Cos’è “Il richiamo della foresta”

Tutta la storia è narrata in terza persona dal punto di vista di Buck, un incrocio tra un San Bernardo e un pastore scozzese, rapito nel 1897 dalla sua casa in California per tirare slitte nella famosa corsa dell’oro nel Klondike.

Nonostante le difficoltà iniziali, il cane scopre di sentire il richiamo degli avi. Presto vede la vita selvaggia non più come qualcosa a cui lui si deve adattare bensì come un ricordo che si riaffaccia nella mente. Gesti già compiuti, odori già inseguiti.

Riscoprirà le dinamiche del branco e inizierà a primeggiare nel suo lavoro, come se lo avesse sempre fatto. Anche quando si trasferirà, con un nuovo padrone, ai margini della foresta.

Secondo Wikipedia, la prima edizione de “Il richiamo della foresta” è stata pubblicata nell’agosto 1903 dall’editore Macmillan di New York e conteneva 18 illustrazioni a colori.

Punti di forza

Ascoltando in Audible “Il richiamo della foresta” letto da Marco Baliani (ed Einaudi) non mi riuscivo ad accontentare della lettura superficiale. Non riuscivo a guardare i personaggi per quello che erano: un gruppo di cani non addomesticabili fino in fondo.

Mi è venuto spontaneo vedere questo romanzo breve come un’allegoria dell’atavico conflitto tra lo stato naturale dell’uomo e la civiltà, tra l’istinto e la ragione. Ho pensato per tutto il tempo ai temi, simili, de “Il lupo della steppa” di Hermann Hesse (1927), e al fatto che Freud pubblicò le sue prime teorie sull’inconscio a cavallo tra i due romanzi, nel 1915. Ho pensato alle teorie settecentesche di Rousseau sullo stato di natura; e infine all’era edoardiana, in cui “Il richiamo della foresta” è stato scritto. La stessa che si conclude con l’affondamento, insieme al Titanic, di tutte le certezze che erano state riposte nell’uomo e nel progresso.

Visto in questo contesto molto più ampio, mentre “Il richiamo della foresta” mostra cani ringhianti per la contesa di una slitta (tra l’altro un elemento antropico) io penso alla lotta per la sopravvivenza dell’uomo civilizzato che sgomita nel mondo della produzione di massa per mantenere il lavoro. È la denuncia alla base darwinismo sociale, una corrente di pensiero che prende piede negli anni ‘80 del 1800, con senso dispregiativo.

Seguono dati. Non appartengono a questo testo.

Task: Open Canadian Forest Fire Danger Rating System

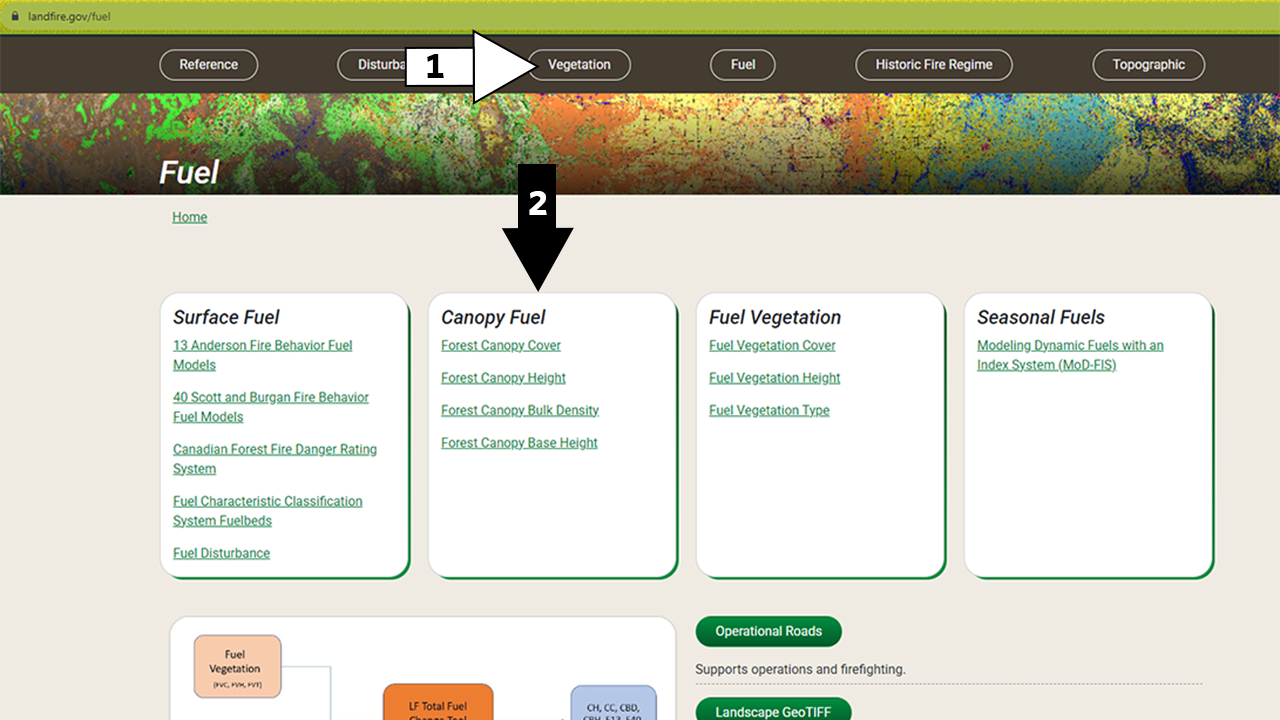Action: 274,458
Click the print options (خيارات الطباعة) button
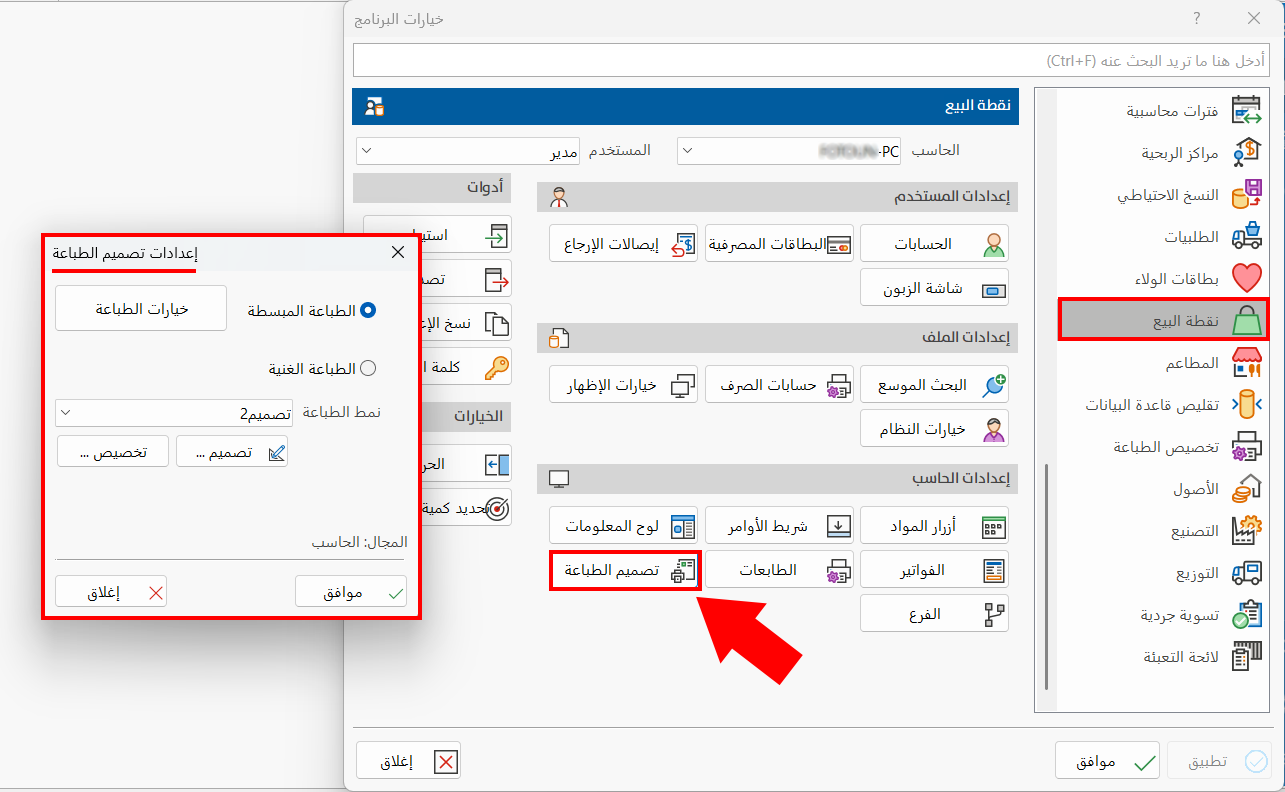Viewport: 1285px width, 792px height. tap(142, 309)
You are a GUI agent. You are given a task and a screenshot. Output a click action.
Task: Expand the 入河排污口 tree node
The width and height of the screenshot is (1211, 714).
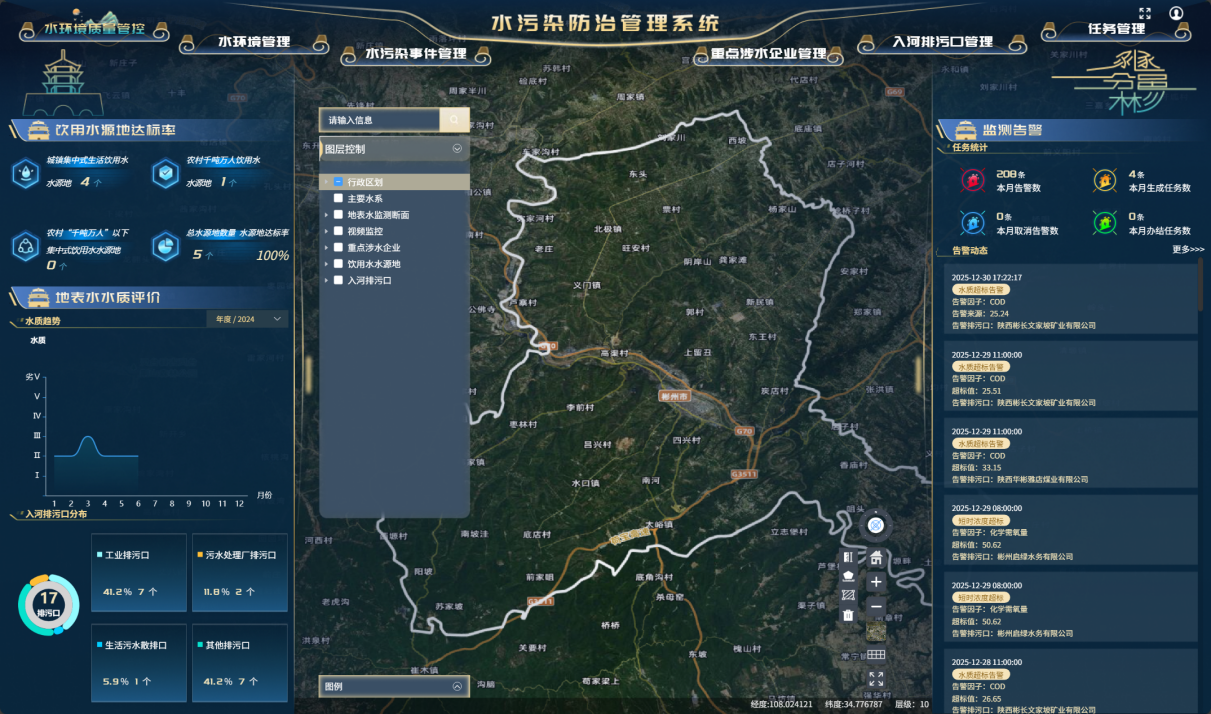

Per fortuna, però, sia nel romanzo sia nella vita ci sono anche le relazioni di amicizia a dare un senso a ogni cosa.

Però, però, però…

Il fatto che il genere di avventura o che di storie di animali non mi riesca a conquistare non aiuta una valutazione entusiasta di questo classico.

Chi è diffidente come me e ha paura di annoiarsi può però considerare che la narrazione è rapida e ha un ritmo molto sostenuto, quasi giornalistico.

C’è poco spazio per l’introspezione, perché gli umani vengono visti dall’esterno, e c’è molta azione. Questo rende il romanzo scorrevole e incisivo, tanto nei tempi apparentemente morti quanto nelle scene di confronto, a volte anche violento.

Lo rende però anche scivoloso, nel senso che, per quanto mi riguarda, si passa il tempo a chiedersi dove voglia andare a parare la trama, fatta di più punti di rottura, e quale sia il messaggio nascosto.

Forse, semplicemente, dobbiamo accogliere “Il richiamo della foresta” così com’è, per la sua storia di legame tra uomo e animale, e per il monito sul nostro legame atavico con la natura.